*STORED DATA*:
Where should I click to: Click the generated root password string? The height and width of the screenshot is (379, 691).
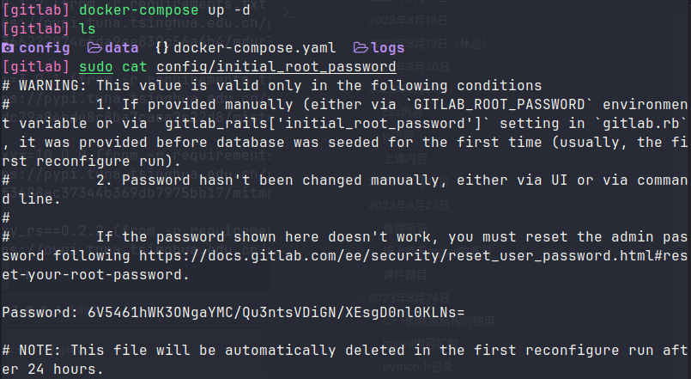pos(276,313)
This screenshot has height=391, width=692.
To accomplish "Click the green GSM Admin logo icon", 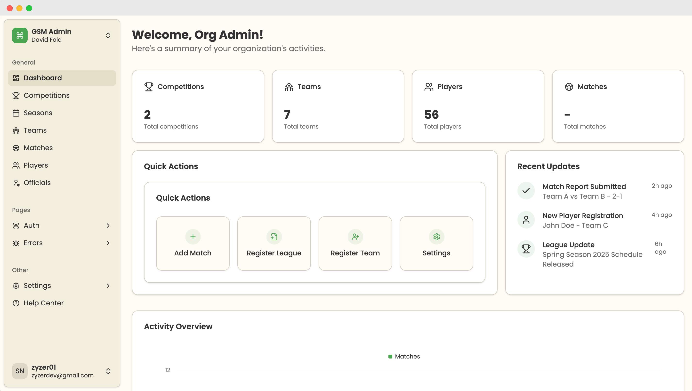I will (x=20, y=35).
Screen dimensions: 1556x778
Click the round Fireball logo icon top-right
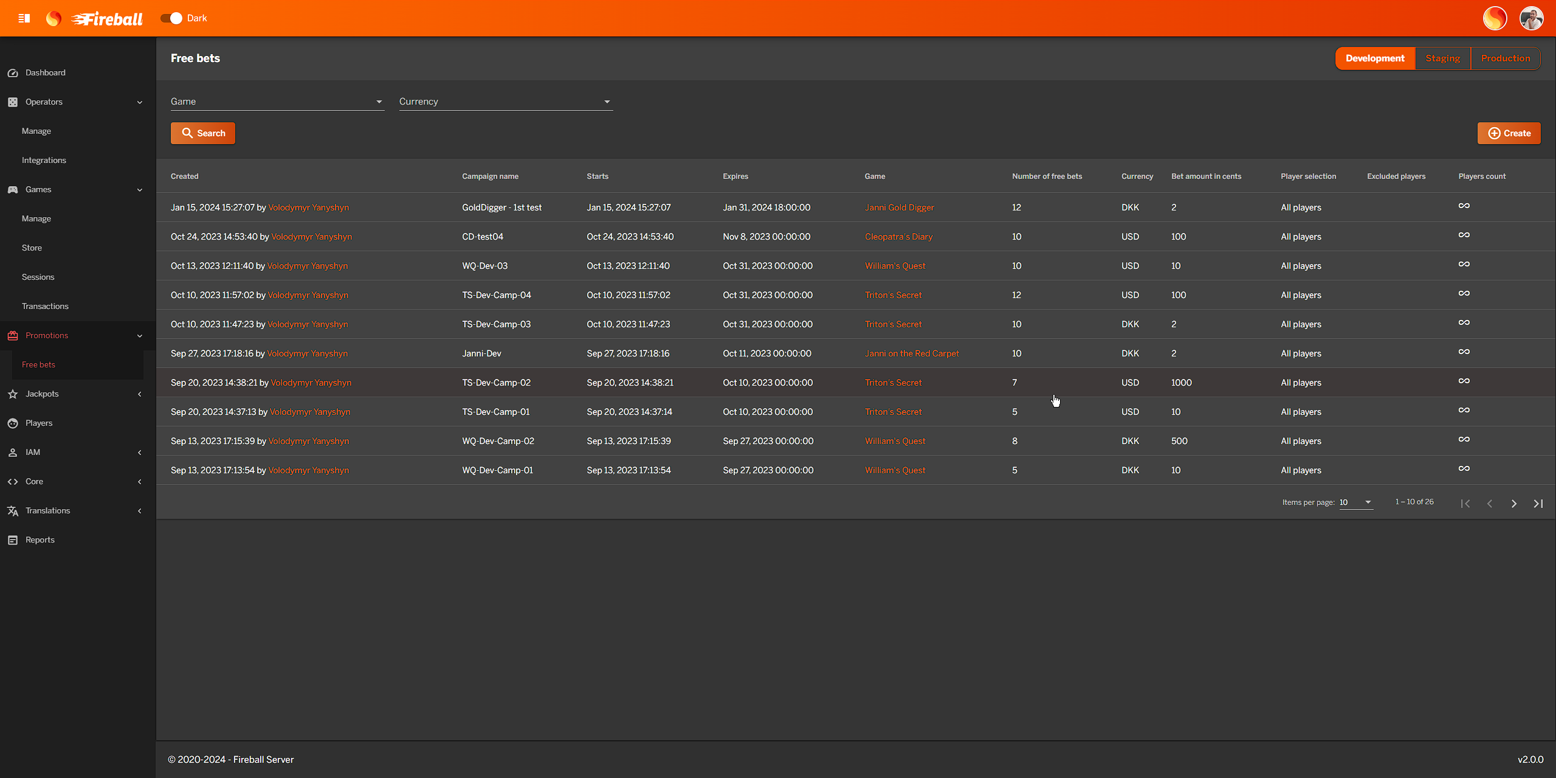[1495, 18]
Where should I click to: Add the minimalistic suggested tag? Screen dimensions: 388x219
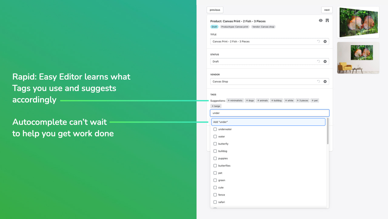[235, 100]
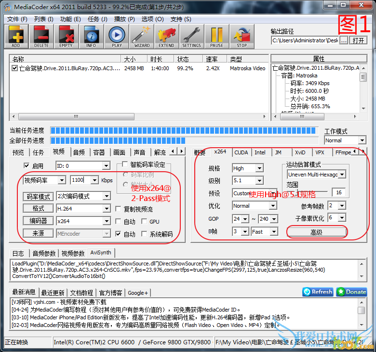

*YOUR TASK*:
Tally the lines in the rows above that contain the string "height", counting only matches in the same case. How many are there? Reply with the number alone.

*EXERCISE OUTPUT*:
2